1) You are right, it;s not necessary :) But just in case :) 2) and 3) Yes, it's possible that one crypto engine implements, say, AES and another one does not. But application can detect it (corresponding klass would be NULL) or we would fail as soon as application would try to use it (thanks to xmlSecAsserts). It's perfectly legal to have NULLs in the functions table. Again, not all crypto engines are the same. Some have the functionality that is not implemented by others. There is no need to worry about that. The purpose of XMLSEC_NO_AES (and friends) is to disable the particular feature all together. For example, in embedded case you might have limited memory size. Thus you might want to disable some features to reduce xmlsec library size. 4) Suppose you have another library XYZ that also embeds ltdl.c file. Now you want to link library XYZ and xmlsec in one application. Guess what? You'll have a symbols conflict because for example lt_open is defined and implemented in both libraries.

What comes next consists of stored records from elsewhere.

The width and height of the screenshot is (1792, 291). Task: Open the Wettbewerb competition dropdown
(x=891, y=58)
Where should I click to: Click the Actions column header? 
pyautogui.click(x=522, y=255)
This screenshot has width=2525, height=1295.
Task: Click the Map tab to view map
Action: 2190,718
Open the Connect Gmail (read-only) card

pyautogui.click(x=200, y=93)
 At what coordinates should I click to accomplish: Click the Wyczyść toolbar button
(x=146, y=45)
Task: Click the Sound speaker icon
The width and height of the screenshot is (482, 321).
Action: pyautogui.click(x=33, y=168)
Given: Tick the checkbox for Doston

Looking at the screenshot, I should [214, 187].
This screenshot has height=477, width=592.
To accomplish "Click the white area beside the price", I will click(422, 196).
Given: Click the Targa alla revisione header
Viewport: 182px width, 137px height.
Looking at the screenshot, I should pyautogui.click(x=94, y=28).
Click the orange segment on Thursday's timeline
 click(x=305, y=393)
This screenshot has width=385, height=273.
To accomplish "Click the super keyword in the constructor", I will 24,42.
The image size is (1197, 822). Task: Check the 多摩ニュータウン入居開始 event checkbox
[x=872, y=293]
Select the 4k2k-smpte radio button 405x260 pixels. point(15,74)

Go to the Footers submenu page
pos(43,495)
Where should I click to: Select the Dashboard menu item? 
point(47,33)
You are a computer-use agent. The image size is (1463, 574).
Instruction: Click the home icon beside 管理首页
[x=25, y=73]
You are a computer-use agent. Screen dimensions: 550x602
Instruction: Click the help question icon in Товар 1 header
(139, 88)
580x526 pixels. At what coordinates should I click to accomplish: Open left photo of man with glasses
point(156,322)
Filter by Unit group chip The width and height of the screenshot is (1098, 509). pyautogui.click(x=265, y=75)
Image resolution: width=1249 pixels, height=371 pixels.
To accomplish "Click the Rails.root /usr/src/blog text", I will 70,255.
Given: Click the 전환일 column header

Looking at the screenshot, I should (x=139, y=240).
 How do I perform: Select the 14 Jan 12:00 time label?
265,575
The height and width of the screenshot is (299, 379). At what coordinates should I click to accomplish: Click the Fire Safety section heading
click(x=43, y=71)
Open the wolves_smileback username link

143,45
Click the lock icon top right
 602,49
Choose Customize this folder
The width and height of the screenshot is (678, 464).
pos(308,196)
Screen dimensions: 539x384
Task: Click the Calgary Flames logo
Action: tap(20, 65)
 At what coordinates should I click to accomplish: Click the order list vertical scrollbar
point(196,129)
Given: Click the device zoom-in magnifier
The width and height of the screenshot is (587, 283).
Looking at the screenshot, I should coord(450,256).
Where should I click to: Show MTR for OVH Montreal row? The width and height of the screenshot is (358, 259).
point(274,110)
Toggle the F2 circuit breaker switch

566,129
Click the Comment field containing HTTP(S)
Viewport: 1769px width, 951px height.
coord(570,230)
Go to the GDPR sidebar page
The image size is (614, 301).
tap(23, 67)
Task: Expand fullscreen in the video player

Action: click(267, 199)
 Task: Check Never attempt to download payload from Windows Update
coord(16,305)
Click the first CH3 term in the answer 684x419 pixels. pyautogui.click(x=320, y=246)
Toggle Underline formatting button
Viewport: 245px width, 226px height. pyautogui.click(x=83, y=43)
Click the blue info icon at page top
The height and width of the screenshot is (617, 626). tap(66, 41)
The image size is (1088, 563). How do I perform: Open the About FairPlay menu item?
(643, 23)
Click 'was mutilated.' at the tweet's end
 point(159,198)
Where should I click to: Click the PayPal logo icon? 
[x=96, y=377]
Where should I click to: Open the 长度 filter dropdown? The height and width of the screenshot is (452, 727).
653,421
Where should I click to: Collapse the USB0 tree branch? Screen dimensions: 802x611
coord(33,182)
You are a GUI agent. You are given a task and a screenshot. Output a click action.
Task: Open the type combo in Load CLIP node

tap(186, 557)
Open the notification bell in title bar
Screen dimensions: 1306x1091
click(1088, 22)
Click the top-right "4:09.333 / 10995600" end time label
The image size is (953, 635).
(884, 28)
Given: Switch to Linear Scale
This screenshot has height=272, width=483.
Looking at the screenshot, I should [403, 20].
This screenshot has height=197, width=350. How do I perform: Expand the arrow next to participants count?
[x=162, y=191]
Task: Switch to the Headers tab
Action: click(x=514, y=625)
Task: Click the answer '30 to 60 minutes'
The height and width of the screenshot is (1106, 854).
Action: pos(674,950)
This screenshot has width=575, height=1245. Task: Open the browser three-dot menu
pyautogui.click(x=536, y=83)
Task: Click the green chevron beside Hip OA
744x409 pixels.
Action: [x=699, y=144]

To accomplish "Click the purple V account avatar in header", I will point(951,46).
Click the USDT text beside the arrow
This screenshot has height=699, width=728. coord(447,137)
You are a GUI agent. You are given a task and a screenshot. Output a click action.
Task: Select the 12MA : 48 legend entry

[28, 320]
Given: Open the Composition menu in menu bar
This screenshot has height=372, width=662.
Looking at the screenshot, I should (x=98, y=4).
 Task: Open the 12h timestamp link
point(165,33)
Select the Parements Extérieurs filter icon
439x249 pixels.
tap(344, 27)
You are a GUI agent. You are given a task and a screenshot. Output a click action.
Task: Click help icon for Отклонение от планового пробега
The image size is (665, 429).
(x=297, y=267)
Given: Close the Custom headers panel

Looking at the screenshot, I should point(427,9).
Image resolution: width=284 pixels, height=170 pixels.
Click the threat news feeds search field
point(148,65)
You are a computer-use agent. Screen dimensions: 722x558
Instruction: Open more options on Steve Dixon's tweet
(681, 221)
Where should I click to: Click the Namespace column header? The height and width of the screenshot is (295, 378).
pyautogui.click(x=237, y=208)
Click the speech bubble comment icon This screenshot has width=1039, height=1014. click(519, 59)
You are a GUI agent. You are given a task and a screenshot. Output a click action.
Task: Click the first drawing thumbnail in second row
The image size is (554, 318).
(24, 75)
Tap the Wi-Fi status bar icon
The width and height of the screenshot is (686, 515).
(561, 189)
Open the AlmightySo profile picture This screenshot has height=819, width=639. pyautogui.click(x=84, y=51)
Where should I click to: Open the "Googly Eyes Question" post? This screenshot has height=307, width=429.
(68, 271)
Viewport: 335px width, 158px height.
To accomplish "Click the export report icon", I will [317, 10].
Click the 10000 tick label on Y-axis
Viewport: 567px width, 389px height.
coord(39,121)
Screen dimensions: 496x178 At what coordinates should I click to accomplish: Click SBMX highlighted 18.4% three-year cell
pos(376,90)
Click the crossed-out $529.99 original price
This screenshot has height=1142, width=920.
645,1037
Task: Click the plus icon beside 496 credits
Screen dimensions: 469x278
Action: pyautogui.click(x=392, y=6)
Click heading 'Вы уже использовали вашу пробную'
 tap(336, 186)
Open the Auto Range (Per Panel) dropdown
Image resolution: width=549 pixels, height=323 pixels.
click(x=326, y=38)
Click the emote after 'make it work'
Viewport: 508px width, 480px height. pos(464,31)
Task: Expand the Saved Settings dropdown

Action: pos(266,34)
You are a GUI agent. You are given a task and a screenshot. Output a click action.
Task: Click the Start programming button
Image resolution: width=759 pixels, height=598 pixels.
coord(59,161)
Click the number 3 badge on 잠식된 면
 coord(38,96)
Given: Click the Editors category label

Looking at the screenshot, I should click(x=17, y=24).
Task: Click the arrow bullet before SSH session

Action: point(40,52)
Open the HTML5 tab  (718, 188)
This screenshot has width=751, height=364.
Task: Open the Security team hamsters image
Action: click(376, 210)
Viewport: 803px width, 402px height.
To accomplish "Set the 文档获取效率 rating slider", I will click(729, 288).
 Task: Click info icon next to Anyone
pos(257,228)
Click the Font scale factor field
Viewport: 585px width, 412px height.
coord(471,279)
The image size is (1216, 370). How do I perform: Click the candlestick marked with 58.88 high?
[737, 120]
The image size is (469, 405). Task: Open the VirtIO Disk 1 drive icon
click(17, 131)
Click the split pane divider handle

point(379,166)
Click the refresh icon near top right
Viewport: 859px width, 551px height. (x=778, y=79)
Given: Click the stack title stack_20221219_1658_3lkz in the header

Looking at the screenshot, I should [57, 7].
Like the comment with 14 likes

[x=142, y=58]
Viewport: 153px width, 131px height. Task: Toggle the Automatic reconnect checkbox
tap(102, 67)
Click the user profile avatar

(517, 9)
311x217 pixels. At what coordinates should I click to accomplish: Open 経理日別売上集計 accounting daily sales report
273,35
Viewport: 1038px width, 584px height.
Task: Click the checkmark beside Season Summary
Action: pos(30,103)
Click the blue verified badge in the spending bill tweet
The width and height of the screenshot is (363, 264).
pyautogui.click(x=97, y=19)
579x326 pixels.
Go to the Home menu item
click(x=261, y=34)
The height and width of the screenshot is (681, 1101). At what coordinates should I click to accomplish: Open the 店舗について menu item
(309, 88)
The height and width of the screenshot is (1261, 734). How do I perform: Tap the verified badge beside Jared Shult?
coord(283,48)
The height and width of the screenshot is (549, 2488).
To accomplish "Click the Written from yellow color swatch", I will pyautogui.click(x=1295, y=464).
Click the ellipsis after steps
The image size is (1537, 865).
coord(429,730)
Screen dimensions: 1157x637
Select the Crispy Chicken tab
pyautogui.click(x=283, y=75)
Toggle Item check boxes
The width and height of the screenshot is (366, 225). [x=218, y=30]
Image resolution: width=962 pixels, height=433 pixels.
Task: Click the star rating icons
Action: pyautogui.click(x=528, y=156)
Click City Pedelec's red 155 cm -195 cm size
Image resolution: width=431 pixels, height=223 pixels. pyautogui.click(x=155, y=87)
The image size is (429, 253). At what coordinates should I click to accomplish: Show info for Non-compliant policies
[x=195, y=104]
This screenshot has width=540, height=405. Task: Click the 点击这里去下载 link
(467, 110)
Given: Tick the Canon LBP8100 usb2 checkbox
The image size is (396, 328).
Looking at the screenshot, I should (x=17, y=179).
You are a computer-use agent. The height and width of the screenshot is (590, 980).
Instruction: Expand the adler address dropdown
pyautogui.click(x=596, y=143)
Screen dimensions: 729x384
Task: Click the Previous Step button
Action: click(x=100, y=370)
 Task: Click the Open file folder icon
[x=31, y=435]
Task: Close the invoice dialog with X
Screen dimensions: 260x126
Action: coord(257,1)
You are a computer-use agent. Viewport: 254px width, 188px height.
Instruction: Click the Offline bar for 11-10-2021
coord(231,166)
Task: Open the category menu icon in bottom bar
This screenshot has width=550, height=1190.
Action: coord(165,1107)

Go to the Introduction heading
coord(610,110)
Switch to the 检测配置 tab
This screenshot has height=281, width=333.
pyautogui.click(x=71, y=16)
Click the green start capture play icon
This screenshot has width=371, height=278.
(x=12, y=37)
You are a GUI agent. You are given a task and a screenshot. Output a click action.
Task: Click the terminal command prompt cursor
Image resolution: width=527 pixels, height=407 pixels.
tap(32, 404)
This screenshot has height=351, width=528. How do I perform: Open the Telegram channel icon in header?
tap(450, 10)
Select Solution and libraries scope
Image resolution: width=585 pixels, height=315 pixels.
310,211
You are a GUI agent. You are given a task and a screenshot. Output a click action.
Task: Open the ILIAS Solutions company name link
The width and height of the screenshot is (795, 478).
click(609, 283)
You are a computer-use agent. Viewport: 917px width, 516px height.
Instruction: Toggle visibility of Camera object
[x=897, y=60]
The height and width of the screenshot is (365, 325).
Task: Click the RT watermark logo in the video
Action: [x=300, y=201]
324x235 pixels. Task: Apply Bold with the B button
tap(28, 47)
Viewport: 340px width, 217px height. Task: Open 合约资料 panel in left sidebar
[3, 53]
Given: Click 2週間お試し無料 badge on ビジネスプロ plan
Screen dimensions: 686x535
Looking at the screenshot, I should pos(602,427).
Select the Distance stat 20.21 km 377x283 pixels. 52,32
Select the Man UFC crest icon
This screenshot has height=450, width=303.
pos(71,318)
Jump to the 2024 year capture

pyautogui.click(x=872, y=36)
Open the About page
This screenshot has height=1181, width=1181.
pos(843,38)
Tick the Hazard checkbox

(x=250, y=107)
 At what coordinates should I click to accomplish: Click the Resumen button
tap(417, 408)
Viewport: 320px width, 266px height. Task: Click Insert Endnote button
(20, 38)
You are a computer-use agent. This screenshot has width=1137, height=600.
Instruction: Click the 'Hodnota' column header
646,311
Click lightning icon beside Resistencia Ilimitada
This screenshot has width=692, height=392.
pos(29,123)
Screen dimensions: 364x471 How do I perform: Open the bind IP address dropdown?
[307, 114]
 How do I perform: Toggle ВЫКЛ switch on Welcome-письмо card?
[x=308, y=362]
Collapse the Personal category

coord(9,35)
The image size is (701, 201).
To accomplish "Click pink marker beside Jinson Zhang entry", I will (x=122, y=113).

Created attachment 19848 [details] [review] DL implementation for Windows (native,not ltdl based; patch for both trunk and branch)
undefined symbols: In version xmlsec-20030916(CVS) libxmssec1.so has undefined symbols. Use on linux "ldd -r ../src/.libs/libxmlsec1.so" to see. LTDL_PARSE or xmlsec-ltdl.patch should change these symbols too. Result is that I cannot link my test samples. Note: xmlsec1 examples are not tested, but they should fail too.
Created attachment 19976 [details] [review] link xmlsec core library with dl libraries
No, the xmlsec tests do not fail because I use "pkg-config" that provides correct linker flags (i.e. it includes the required "-ldl"). Anyway, good catch! The trivial fix is attached and checked into both trunk and branch.
I feel that we can declare this bug closed. Any new problems with dynamic loading should be reported as separate bugs.